Un autre blog est consacré au making off de “White coffee” et à Chatauqua Institution, un endroit tout à fait hors du temps et fabuleux. (http://whitecoffee66.blogspot.fr)

  • Chautauqua Institution, c’est là où se passe la plus grande partie de l’intrigue dans « White coffee ». Entre la Lorraine et les Etats-Unis.
  • Vous avez commencé un livre et vous êtes maintenant dans une trilogie. On suit vos divers personnages, alors est-ce qu’il y a des codes dans leurs noms?
    Je crois en avoir repéré certains, par exemple « Samuel Haas » comme le lièvre et on comprend pourquoi dans l’histoire.
    Est-ce que Lola est pour Dolores, celle qui souffre, ou bien pour la femme fatale ?

C’est la femme fatale de « L’Ange bleu ». Lola Lombard, l’inspiration vient aussi de l’actrice Carole Lombard. J’en parle dans le blog.
Je fais un parallèle entre les paysages lorrains et l’Arizona. Je travaille beaucoup ma documentation.
Et ici, vous trouverez ce qui se cache derrière les personnages. Desmond Blur est inspiré de l’acteur Viggo Mortensen. C’est un personnage flou (Blur), surtout pour lui-même, et qui ne veut pas reproduire les drames de son enfance…Le nom “Lombard” vient de Lombardie, d’origine italienne donc (comme moi). Ce terme désignait autrefois un commerçant, un banquier ou un usurier. Sans le savoir j’ai donné ce nom à un personnage qui a un gros problème avec l’argent. Le souci de Lola est de savoir comment payer ses factures (son mari a disparu du jour au lendemain en la laissant avec des dettes).
J’aime assez en dire plus sur mes personnages, à travers leurs noms.

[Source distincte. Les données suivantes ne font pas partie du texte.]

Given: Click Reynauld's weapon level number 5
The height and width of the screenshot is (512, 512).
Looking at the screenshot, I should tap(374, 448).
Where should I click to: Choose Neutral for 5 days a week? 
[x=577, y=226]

  • Vous montrez beaucoup de photos ici et tous vos livres sont très visuels. Je sais que « L’Enfant aux cailloux » va être filmé, pouvez-vous nous en dire plus sur ce film ?

Il est difficile d’en dire plus à ce stade car l’actrice principale n’a pas encore signé (Catherine Deneuve).

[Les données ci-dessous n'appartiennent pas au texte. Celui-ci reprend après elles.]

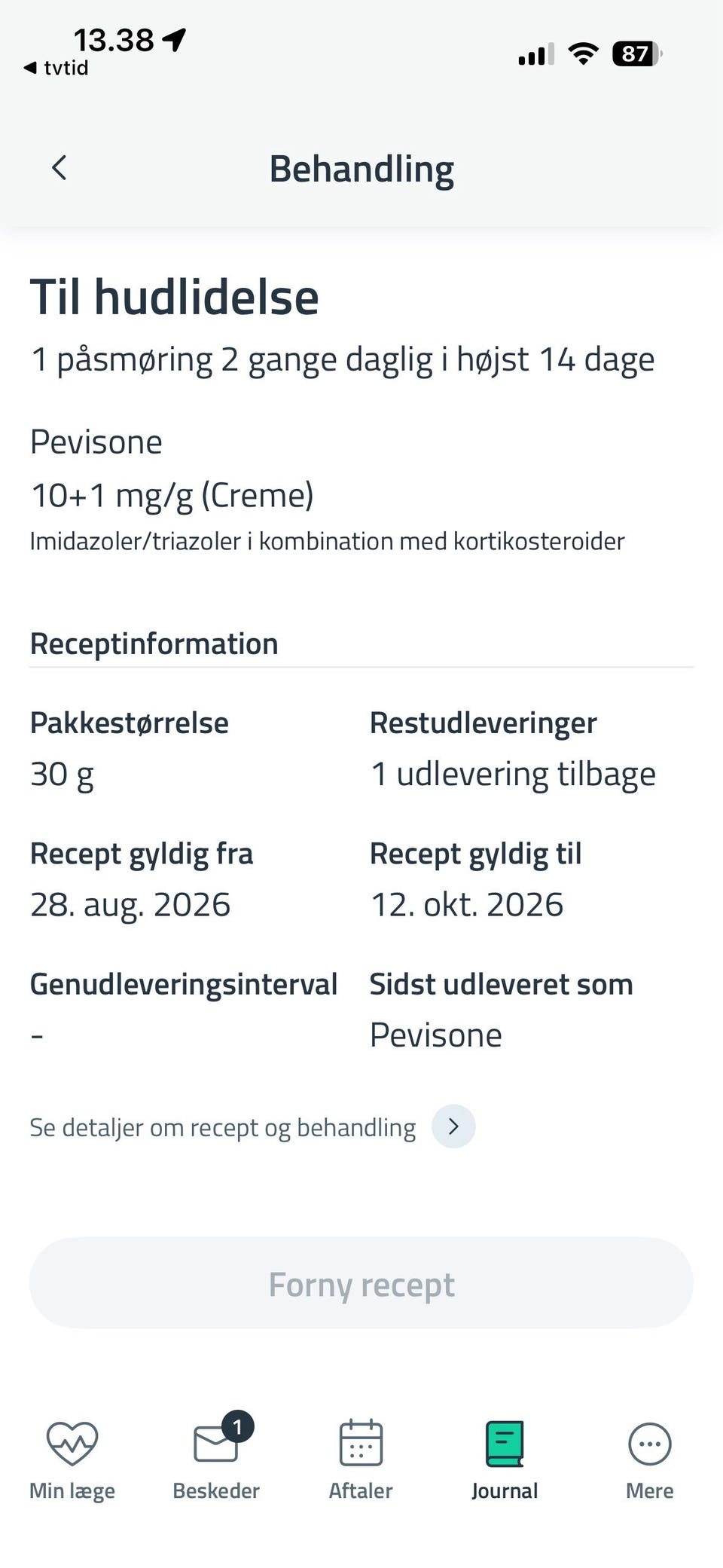Switch to the Aftaler tab label
The width and height of the screenshot is (723, 1568).
tap(361, 1490)
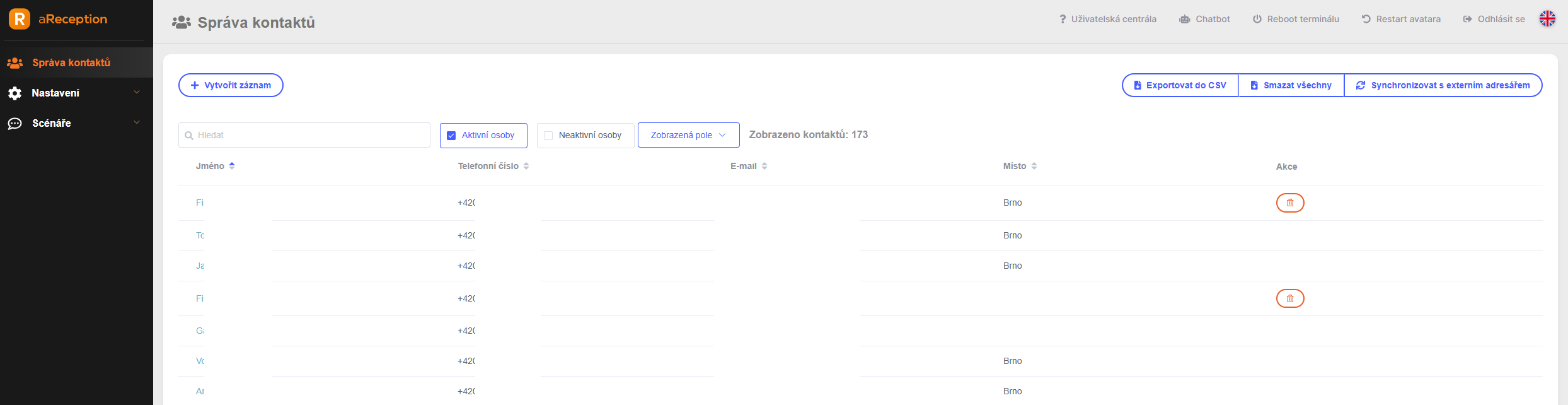This screenshot has width=1568, height=405.
Task: Focus the Hledat search field
Action: coord(304,135)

  • La traduction en anglais, elle est là : « The Stone Boy ». Vous avez participé à la traduction du livre ?

Oui, un peu et pour des détails précis. La traductrice est Irlandaise et je pense qu’elle a parfaitement bien restitué le style « vieille France » d’Elsa qui parle et écrit comme une institutrice d’une autre époque.

  • Pour “Black coffee”, y-a-t-il des projets de traduction ?

Je suis en recherche d’un éditeur pour cette trilogie. Je travaille également sur un projet d’adaptation cinématographique.

  • Merci beaucoup pour ces romans que j’ai lus avec un grand plaisir. Et maintenant une chose est claire, je veux absolument aller sur la route 66. C’est magnifique quand la littérature vous donne ainsi une envie ou une énergie que vous n’aviez pas avant. Pour ceci et cet échange, un grand merci Sophie !

Merci à vous Isabelle, et à l’Alliance Française de Chicago pour ce brillant et chaleureux accueil.